What is needed:
List the lines from the one containing "Where should I" through the one containing "Instruction: Click the" as a numbered list, omitting blank lines and leaving the pictures out.

Data supplied:
※

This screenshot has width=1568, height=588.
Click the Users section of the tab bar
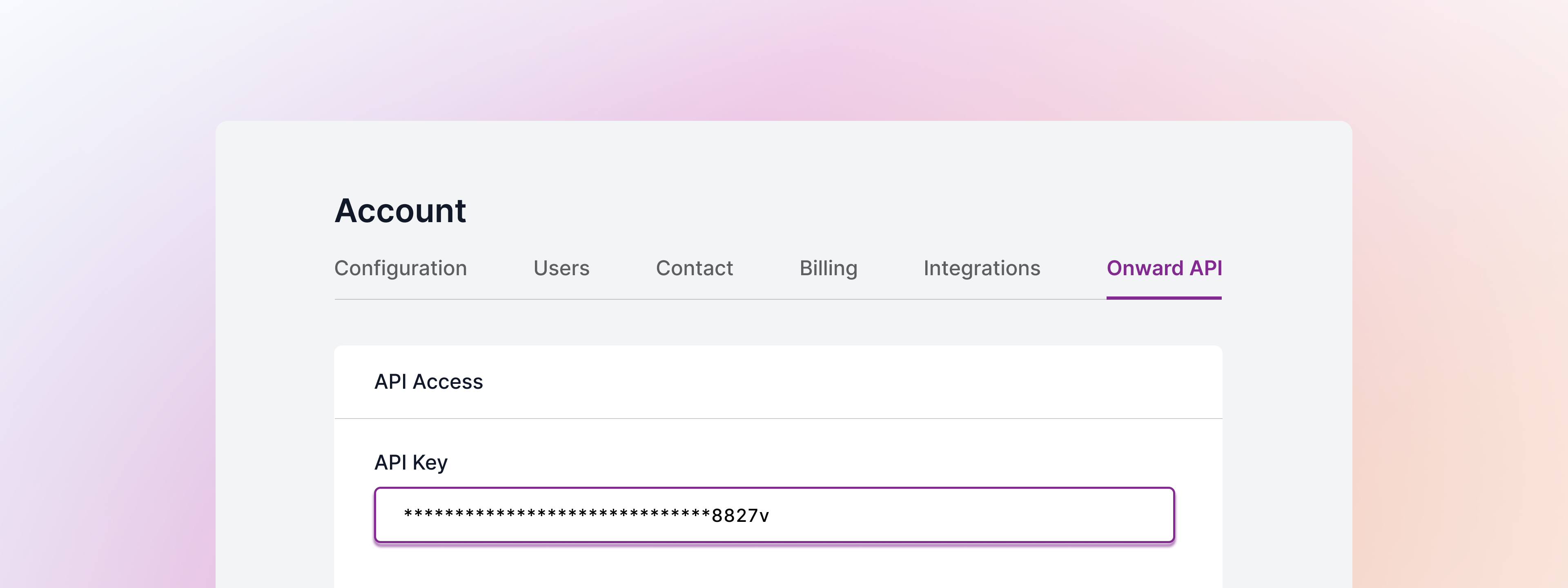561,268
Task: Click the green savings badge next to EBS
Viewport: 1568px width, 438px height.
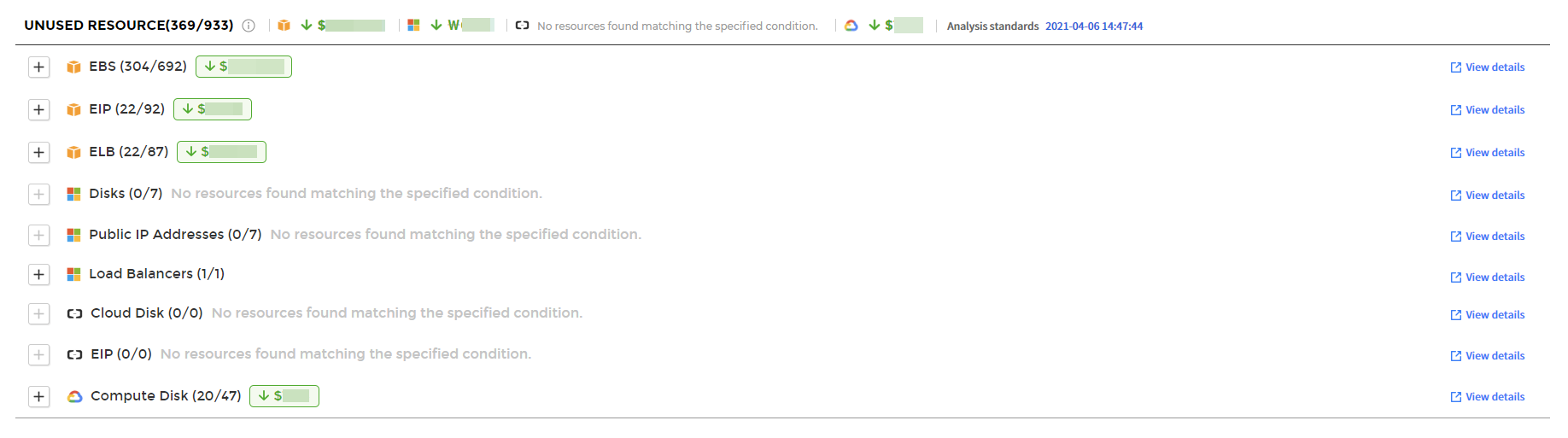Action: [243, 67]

※

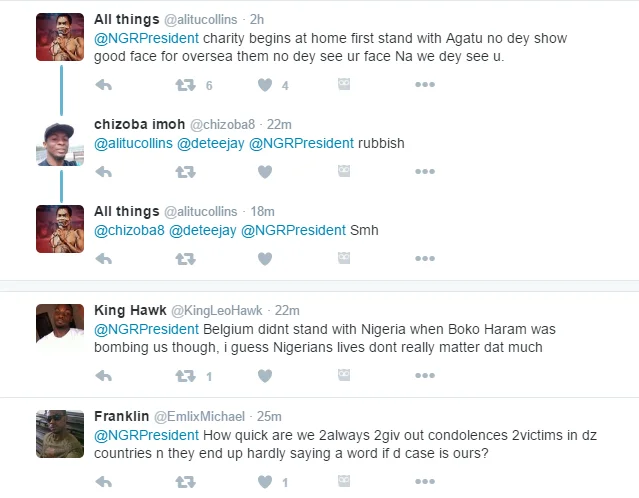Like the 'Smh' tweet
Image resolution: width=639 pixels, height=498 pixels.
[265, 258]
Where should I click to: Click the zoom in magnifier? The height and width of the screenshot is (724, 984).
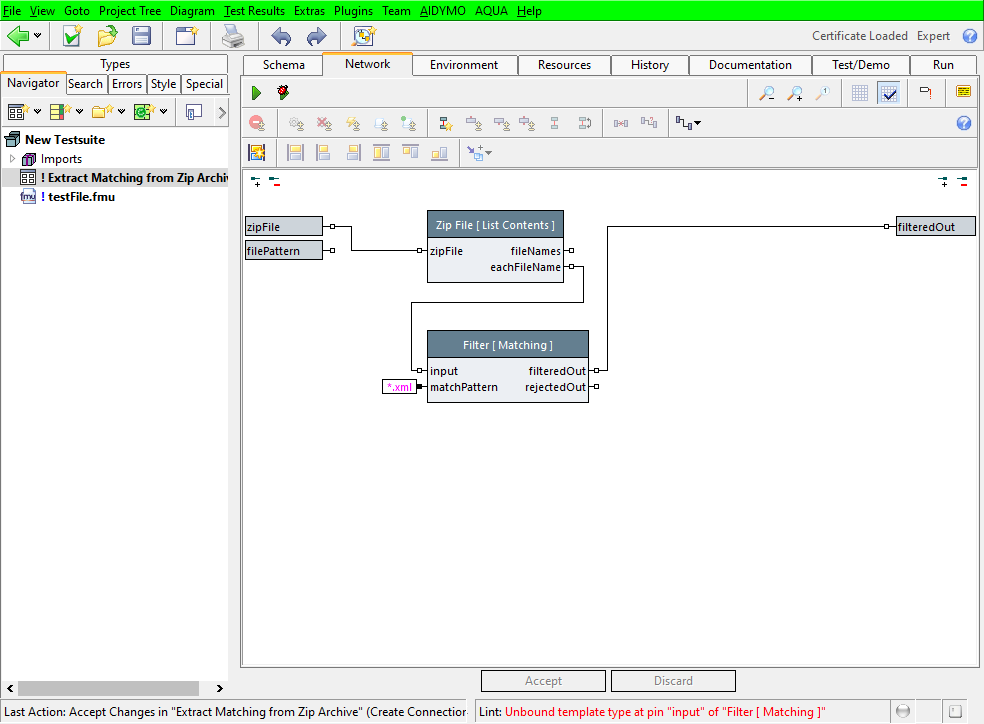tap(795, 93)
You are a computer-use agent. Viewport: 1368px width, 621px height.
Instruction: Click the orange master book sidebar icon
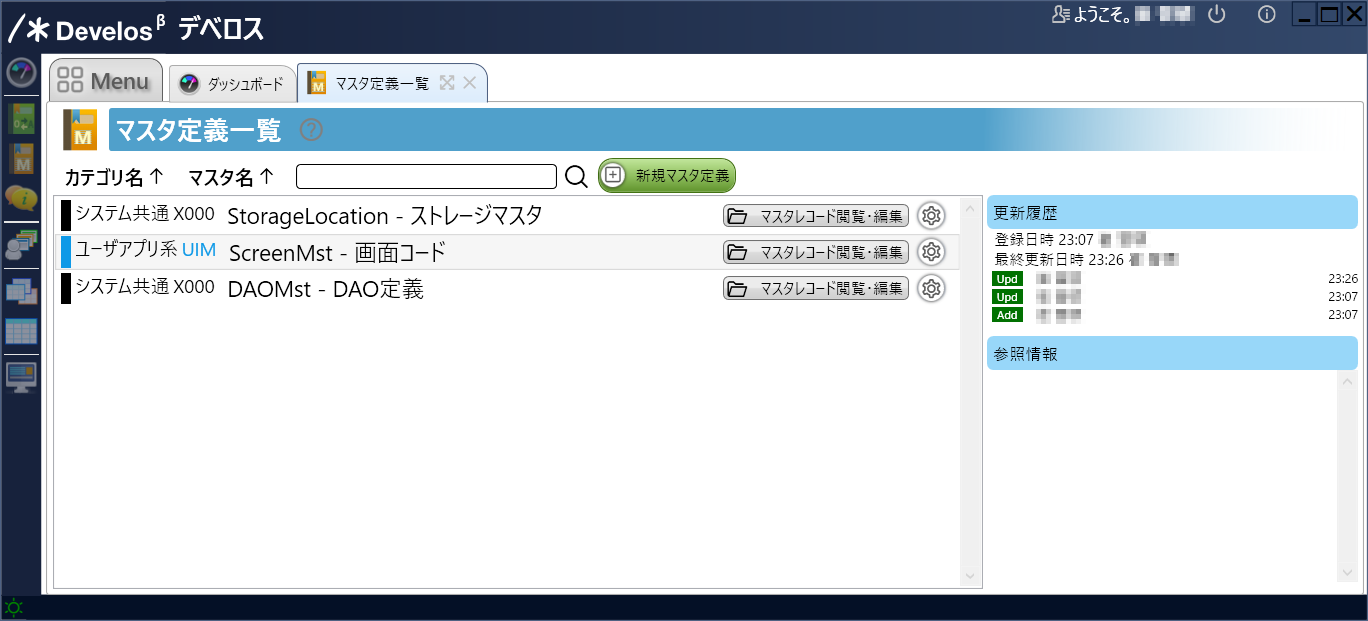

※

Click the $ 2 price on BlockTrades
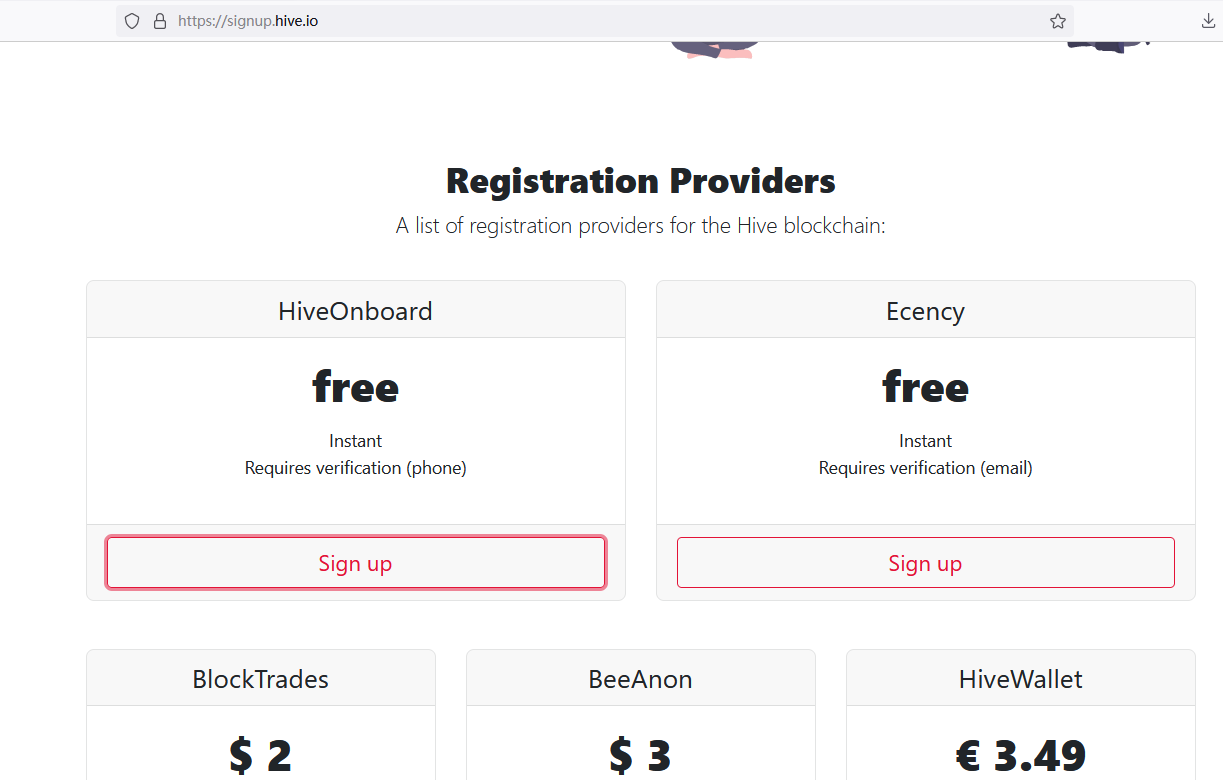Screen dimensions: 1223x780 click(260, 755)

※

Result of the exercise:
1. Where should I click to: Click the zoom in magnifier? The height and width of the screenshot is (724, 984).
2. tap(795, 93)
3. You are a computer-use agent. Viewport: 1368px width, 621px height.
4. Instruction: Click the orange master book sidebar icon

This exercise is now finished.